▶ _TASK MATERIAL_
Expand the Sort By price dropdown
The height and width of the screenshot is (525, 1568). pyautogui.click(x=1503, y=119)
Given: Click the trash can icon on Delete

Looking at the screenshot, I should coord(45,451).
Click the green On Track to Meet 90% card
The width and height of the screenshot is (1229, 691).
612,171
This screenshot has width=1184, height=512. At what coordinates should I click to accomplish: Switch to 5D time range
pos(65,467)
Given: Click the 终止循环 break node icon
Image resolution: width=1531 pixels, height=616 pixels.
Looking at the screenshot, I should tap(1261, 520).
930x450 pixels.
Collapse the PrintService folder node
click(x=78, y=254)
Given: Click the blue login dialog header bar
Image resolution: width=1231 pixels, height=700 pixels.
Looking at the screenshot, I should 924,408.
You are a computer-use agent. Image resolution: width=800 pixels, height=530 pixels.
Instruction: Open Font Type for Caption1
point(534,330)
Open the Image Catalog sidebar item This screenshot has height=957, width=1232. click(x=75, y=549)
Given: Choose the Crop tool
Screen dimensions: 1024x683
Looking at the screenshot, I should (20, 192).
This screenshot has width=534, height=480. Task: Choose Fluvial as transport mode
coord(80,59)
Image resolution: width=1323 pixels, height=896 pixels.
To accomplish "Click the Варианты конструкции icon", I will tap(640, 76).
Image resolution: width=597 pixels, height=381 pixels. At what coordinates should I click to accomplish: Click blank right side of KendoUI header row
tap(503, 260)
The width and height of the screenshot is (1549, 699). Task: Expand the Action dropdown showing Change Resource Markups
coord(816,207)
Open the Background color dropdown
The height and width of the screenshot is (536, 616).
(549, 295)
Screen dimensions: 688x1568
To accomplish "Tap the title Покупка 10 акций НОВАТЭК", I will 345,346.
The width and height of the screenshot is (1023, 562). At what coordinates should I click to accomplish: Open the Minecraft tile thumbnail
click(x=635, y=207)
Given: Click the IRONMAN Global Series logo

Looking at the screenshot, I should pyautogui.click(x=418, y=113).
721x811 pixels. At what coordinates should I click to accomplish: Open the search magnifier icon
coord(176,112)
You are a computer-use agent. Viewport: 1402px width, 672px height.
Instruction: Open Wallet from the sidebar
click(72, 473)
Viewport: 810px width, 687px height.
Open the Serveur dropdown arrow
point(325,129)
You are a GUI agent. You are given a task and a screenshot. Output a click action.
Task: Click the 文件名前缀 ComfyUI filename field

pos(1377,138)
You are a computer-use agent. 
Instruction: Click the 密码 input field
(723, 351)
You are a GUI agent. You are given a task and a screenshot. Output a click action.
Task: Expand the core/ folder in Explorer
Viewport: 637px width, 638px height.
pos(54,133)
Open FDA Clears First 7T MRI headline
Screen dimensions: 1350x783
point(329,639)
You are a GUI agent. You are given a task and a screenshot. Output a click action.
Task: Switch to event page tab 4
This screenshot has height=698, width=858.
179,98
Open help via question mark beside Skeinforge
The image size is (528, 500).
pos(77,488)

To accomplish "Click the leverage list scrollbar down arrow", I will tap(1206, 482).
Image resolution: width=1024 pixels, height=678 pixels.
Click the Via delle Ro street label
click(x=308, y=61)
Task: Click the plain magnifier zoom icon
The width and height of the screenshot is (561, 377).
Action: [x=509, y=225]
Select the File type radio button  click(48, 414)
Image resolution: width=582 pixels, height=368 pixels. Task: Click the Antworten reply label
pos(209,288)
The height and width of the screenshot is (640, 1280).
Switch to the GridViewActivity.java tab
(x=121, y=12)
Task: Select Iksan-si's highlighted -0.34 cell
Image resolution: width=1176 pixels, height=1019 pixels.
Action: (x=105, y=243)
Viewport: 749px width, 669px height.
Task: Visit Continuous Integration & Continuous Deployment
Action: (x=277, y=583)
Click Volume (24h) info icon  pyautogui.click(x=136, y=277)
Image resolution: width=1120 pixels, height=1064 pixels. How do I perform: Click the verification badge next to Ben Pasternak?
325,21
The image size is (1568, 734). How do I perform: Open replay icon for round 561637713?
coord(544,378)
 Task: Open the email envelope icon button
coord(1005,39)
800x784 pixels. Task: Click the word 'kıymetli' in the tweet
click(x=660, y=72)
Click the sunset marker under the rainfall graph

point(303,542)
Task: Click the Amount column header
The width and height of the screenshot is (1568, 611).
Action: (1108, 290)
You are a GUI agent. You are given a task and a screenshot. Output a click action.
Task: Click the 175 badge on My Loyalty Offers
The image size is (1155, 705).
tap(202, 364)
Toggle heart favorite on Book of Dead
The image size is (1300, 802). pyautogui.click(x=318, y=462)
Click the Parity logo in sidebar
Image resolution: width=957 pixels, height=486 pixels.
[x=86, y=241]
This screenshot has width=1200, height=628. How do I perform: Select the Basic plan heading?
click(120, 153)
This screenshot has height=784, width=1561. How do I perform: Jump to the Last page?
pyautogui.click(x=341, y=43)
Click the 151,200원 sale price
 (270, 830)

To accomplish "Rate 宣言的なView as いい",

▶ _DIRECTIONS_
Copy out all the entries exactly once more.

▶ _TASK RESPONSE_
Expand the Sort By price dropdown
The height and width of the screenshot is (525, 1568). pyautogui.click(x=1503, y=119)
Given: Click the trash can icon on Delete

Looking at the screenshot, I should coord(45,451).
Click the green On Track to Meet 90% card
The width and height of the screenshot is (1229, 691).
612,171
This screenshot has width=1184, height=512. At what coordinates should I click to accomplish: Switch to 5D time range
pos(65,467)
Given: Click the 终止循环 break node icon
Image resolution: width=1531 pixels, height=616 pixels.
Looking at the screenshot, I should tap(1261, 520).
930x450 pixels.
Collapse the PrintService folder node
click(x=78, y=254)
Given: Click the blue login dialog header bar
Image resolution: width=1231 pixels, height=700 pixels.
Looking at the screenshot, I should 924,408.
You are a computer-use agent. Image resolution: width=800 pixels, height=530 pixels.
Instruction: Open Font Type for Caption1
point(534,330)
Open the Image Catalog sidebar item This screenshot has height=957, width=1232. click(x=75, y=549)
Given: Choose the Crop tool
Screen dimensions: 1024x683
Looking at the screenshot, I should (20, 192).
This screenshot has width=534, height=480. Task: Choose Fluvial as transport mode
coord(80,59)
Image resolution: width=1323 pixels, height=896 pixels.
To accomplish "Click the Варианты конструкции icon", I will tap(640, 76).
Image resolution: width=597 pixels, height=381 pixels. At what coordinates should I click to accomplish: Click blank right side of KendoUI header row
tap(503, 260)
The width and height of the screenshot is (1549, 699). Task: Expand the Action dropdown showing Change Resource Markups
coord(816,207)
Open the Background color dropdown
The height and width of the screenshot is (536, 616).
(549, 295)
Screen dimensions: 688x1568
To accomplish "Tap the title Покупка 10 акций НОВАТЭК", I will 345,346.
The width and height of the screenshot is (1023, 562). At what coordinates should I click to accomplish: Open the Minecraft tile thumbnail
click(x=635, y=207)
Given: Click the IRONMAN Global Series logo

Looking at the screenshot, I should pyautogui.click(x=418, y=113).
721x811 pixels. At what coordinates should I click to accomplish: Open the search magnifier icon
coord(176,112)
You are a computer-use agent. Viewport: 1402px width, 672px height.
Instruction: Open Wallet from the sidebar
click(72, 473)
Viewport: 810px width, 687px height.
Open the Serveur dropdown arrow
point(325,129)
You are a GUI agent. You are given a task and a screenshot. Output a click action.
Task: Click the 文件名前缀 ComfyUI filename field

pos(1377,138)
You are a computer-use agent. 
Instruction: Click the 密码 input field
(723, 351)
You are a GUI agent. You are given a task and a screenshot. Output a click action.
Task: Expand the core/ folder in Explorer
Viewport: 637px width, 638px height.
pos(54,133)
Open FDA Clears First 7T MRI headline
Screen dimensions: 1350x783
point(329,639)
You are a GUI agent. You are given a task and a screenshot. Output a click action.
Task: Switch to event page tab 4
This screenshot has height=698, width=858.
179,98
Open help via question mark beside Skeinforge
The image size is (528, 500).
pos(77,488)

To accomplish "Click the leverage list scrollbar down arrow", I will tap(1206, 482).
Image resolution: width=1024 pixels, height=678 pixels.
Click the Via delle Ro street label
click(x=308, y=61)
Task: Click the plain magnifier zoom icon
The width and height of the screenshot is (561, 377).
Action: [x=509, y=225]
Select the File type radio button  click(48, 414)
Image resolution: width=582 pixels, height=368 pixels. Task: Click the Antworten reply label
pos(209,288)
The height and width of the screenshot is (640, 1280).
Switch to the GridViewActivity.java tab
(x=121, y=12)
Task: Select Iksan-si's highlighted -0.34 cell
Image resolution: width=1176 pixels, height=1019 pixels.
Action: (x=105, y=243)
Viewport: 749px width, 669px height.
Task: Visit Continuous Integration & Continuous Deployment
Action: (x=277, y=583)
Click Volume (24h) info icon  pyautogui.click(x=136, y=277)
Image resolution: width=1120 pixels, height=1064 pixels. How do I perform: Click the verification badge next to Ben Pasternak?
325,21
The image size is (1568, 734). How do I perform: Open replay icon for round 561637713?
coord(544,378)
 Task: Open the email envelope icon button
coord(1005,39)
800x784 pixels. Task: Click the word 'kıymetli' in the tweet
click(x=660, y=72)
Click the sunset marker under the rainfall graph

point(303,542)
Task: Click the Amount column header
The width and height of the screenshot is (1568, 611).
Action: (1108, 290)
You are a GUI agent. You are given a task and a screenshot. Output a click action.
Task: Click the 175 badge on My Loyalty Offers
The image size is (1155, 705).
tap(202, 364)
Toggle heart favorite on Book of Dead
The image size is (1300, 802). pyautogui.click(x=318, y=462)
Click the Parity logo in sidebar
Image resolution: width=957 pixels, height=486 pixels.
[x=86, y=241]
This screenshot has width=1200, height=628. How do I perform: Select the Basic plan heading?
click(120, 153)
This screenshot has height=784, width=1561. How do I perform: Jump to the Last page?
pyautogui.click(x=341, y=43)
Click the 151,200원 sale price
 (270, 830)

To accomplish "Rate 宣言的なView as いい",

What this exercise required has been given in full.